Langston Hughes in Lawrence, Kansas:
Langston Hughes in his twenties, circa 1930 from L. Hughes Biography from Crossing Boundaries: Kansas Humanities Council.
Langston Hughes himself refers to places he lived, worked, played, attended church, and worshiped in his autobiographies and autobiographical novel Not without Laughter. Katie Armitage and other Lawrence scholars began researching sites associated with Hughes in the 1970s. Low and Weso tour Lawrence and find his grandparents’ farmland, Lawrence homesites, and other buildings associated with Hughes. His opportunities as well as obstacles in his hometown laid the foundation for his later achievements.
In addition to a virtual tour of Langston Hughes’s Lawrence, there is a genealogical essay on the tri-racial writer. His ancestry includes Powhatan, Cherokee, and possibly Lumbee Indian ancestors, as well as African and European. These are illustrated with a genealogical diagram.
The book includes photos and related text of Downtown Lawrence, Central Lawrence and Pinckney, the University of Kansas, East Lawrence, Oak Hill Cemetery, Woodland Park, Lakeview. Other resources are a genealogy tree diagram, a genealogical biography, and summaries of the city directories, mortgage and deed sources, and Langston Hughes’ appearances in Kansas, 1932-1965.

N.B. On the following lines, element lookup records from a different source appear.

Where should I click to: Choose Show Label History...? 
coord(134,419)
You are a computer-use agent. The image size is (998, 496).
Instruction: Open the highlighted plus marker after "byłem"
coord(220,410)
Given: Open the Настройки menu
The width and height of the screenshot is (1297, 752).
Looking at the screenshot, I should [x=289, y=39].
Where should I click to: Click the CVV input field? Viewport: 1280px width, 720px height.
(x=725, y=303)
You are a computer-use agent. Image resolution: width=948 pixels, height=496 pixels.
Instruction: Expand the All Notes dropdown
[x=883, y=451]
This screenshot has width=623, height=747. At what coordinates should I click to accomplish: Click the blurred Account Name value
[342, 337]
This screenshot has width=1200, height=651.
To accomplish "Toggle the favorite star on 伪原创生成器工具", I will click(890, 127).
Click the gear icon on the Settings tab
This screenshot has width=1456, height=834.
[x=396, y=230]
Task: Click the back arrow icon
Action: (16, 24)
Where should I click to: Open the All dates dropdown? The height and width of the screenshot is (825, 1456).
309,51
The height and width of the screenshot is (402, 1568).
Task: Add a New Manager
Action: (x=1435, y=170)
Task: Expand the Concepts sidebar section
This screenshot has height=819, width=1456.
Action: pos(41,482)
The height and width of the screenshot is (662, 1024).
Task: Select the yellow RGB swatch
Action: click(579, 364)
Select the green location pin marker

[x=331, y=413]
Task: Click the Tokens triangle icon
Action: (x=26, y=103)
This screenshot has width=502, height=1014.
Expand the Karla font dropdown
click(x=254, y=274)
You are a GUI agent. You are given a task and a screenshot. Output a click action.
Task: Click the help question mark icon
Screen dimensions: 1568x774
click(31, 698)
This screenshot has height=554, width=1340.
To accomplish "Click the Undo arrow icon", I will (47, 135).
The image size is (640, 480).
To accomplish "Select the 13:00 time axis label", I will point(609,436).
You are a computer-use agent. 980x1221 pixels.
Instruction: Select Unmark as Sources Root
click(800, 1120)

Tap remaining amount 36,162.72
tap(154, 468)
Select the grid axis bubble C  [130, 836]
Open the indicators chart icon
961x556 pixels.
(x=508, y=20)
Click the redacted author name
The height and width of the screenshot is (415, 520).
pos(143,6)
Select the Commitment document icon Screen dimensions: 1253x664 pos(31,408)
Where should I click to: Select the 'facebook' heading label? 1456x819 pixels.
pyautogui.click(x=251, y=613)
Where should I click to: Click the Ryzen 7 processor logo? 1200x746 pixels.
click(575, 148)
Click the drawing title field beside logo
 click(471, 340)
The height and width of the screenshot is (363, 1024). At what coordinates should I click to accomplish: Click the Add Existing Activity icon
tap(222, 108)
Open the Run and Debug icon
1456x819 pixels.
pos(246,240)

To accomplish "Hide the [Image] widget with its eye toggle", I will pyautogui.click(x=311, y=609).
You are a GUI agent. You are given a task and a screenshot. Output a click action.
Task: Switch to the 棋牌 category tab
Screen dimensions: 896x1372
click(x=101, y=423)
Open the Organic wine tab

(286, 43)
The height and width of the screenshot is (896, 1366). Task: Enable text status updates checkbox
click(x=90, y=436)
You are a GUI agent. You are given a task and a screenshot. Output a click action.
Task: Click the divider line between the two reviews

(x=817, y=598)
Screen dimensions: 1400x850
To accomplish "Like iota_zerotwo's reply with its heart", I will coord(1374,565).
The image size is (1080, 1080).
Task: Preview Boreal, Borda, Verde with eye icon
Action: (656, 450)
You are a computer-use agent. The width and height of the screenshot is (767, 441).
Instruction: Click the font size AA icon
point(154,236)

Charles and Mary Langston, maternal grandparents of Langston Hughes, lived at this site from 1870 until 1886, when they moved to Lawrence. Langston Hughes’s uncle, Nathaniel Turner Hughes, was born at Lakeview in 1870, and Hughes’s mother, Carolina, was born here in 1873. Mary Langston’s mother, Mary Sampson, is listed in the 1880 census as living here, also. She may be buried in the area.
Lakeview, 5.5 miles northwest of Lawrence on Lakeview River Rd. Land is currently owned by a private resort.
Charles Langston owned 126 acres of section 16, along the southern edge of the Kaw River oxbow. In the 1893-94 city directory, just after his death, Charles Langston is still listed as owning 26 acres of this land. He died in 1892, and in 1892 a private gun club was founded here. The private resort still owns the land.
Charles was already in his fifties when he took up farming. The Langstons raised wheat, rye, corn, oats, Irish potatoes, and sweet potatoes. In 1883 A. T. Andreas observed, "[Langston] has one of the finest apple orchards in the State, and plenty of small fruit” (History of the State of Kansas). This orchard may have been damaged during the severe winter of 1885-6. Andreas goes on to describe the farm: "It is all inclosed [sic] and all under cultivation except thirty acres of timber land. He has a comfortable residence and good farm buildings."
The Kaw River figures prominently in the Langston and Hughes family history. The Lawrence city hall has a public observation deck on its fourth floor overlooking the river that Hughes refers to in his writings. An historic barbed wire factory, now restored, is in the right foreground, and the electricity generator building is in the middle foreground. Hughes’s uncle Nathaniel worked in a mill just south of the city hall, though it no longer is standing.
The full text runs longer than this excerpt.